In other words, even if users attempt to bypass OneDrive and start from what used to be the workday entry point, they encounter the same broken interaction model:
- Search results surface files without exposing core actions
- The context menu (accessed from the ellipses next to a file name) is functionally reduced
- Users are forced into file locations just to complete basic tasks
This effectively means that Microsoft’s top-level search experience now leads users into dead ends, where discovery is possible but the most commons actions are not. Search has become a navigation tool rather than a productivity tool by showing users where something lives but not allowing them to do anything meaningful with it.
At this point, the issue is no longer isolated to OneDrive. It reflects a broader product decision that treats search as a read-only surface, fundamentally misaligned with how knowledge workers actually operate.
A breakdown of basic UX principles
From a user experience standpoint, these changes introduce several serious issues:
- Broken task flows: Users are forced out of the search context, disrupting momentum and increasing task time.
- Loss of action affordances: Search results no longer expose essential file actions, reducing discoverability and user control.
- Redundant effort: Users repeat searches simply to perform basic operations.
- Increased cognitive load: Instead of focusing on the task, users must manually search for files when redirected to the location, or even worse, remember file locations which defeats the entire purpose of unified search.
In practice, this makes both OneDrive and Microsoft 365 Copilot Search unusable for routine operational behaviors, especially now that users are being nudged to start their day there.
Inconsistency makes it worse
Compounding the issue is a growing divergence between OneDrive and SharePoint document libraries, even though users move between them constantly.

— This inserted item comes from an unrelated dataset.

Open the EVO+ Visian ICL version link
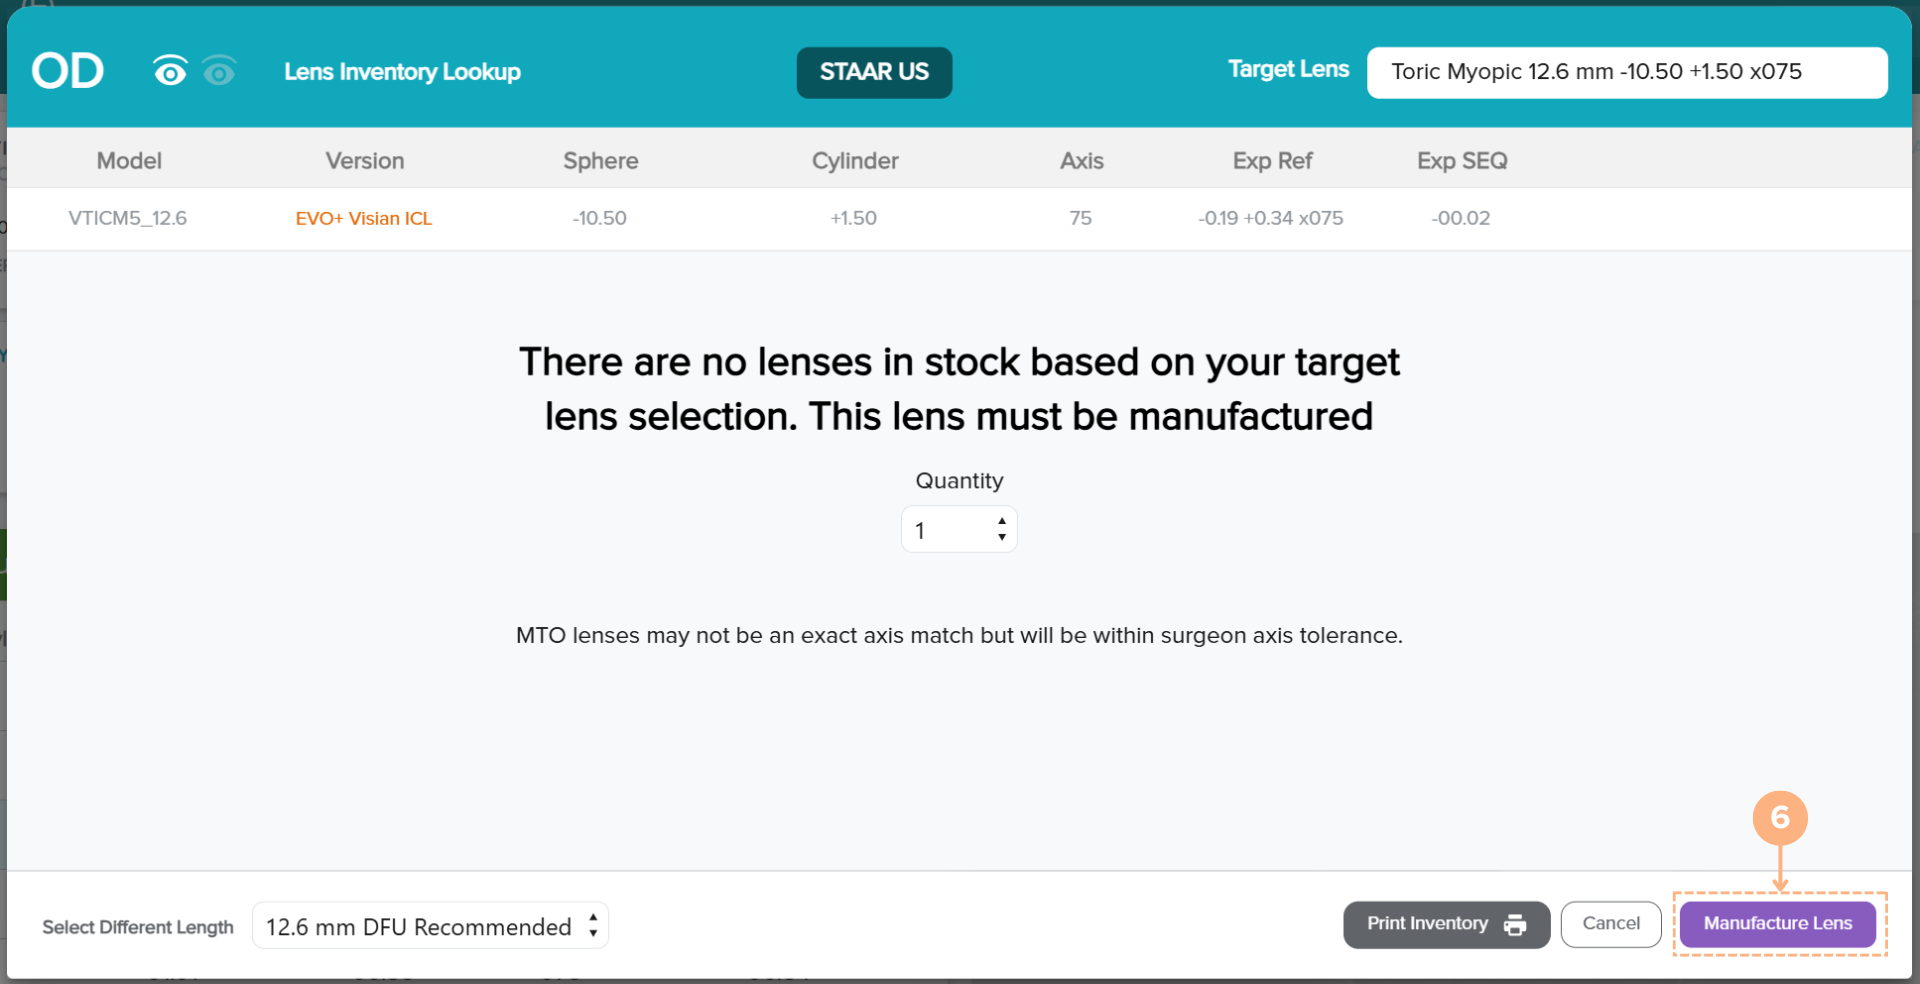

The same file behaves differently depending on where it’s accessed:
- The ellipsis menu exposes different actions
- The top command bar changes in structure and capability
- Familiar actions appear, disappear, or move without clear rationale
This breaks consistency and transfer of learning, two foundational usability principles. Users can no longer rely on prior experience to predict how the interface will behave. Instead, they must pause, reassess, and relearn every single time the context shifts. That friction adds up quickly, especially in enterprise environments where efficiency matters.
AI is being optimized at the expense of real work
It’s clear these changes are driven by a desire to reduce visible actions and promote Copilot-assisted interactions. This reflects a recurring mistake Microsoft is making that I cannot stay silent about as they are optimizing for aspirational and perceived behaviors rather than actual ones. Most users do not need Copilot to (and frankly, I have never met one who would use it to) copy a file, delete outdated content or move documents between libraries
These are high-frequency, mission-critical tasks, and deprioritizing them in favor of an AI-first experiences creates a mismatch between product direction and real-world usage. When AI becomes the default answer to problems users weren’t asking it to solve, usability suffers.
A step backward, not forward
From a UX perspective, the current experience represents a regression in:
- Efficiency of use
- Consistency and predictability
- Support for primary user goals
- Alignment with established mental models
Reducing surface-level actions can be valuable when it doesn’t remove essential functionality at the moment users need it most. If OneDrive and Microsoft 365 Copilot Search are going to replace the workday start experience, they must first succeed at the basics. Until Microsoft re-centers on how people actually work, rather than how AI wants to be used, the start of the workday will continue to feel slower, heavier, and more frustrating than it needs to be.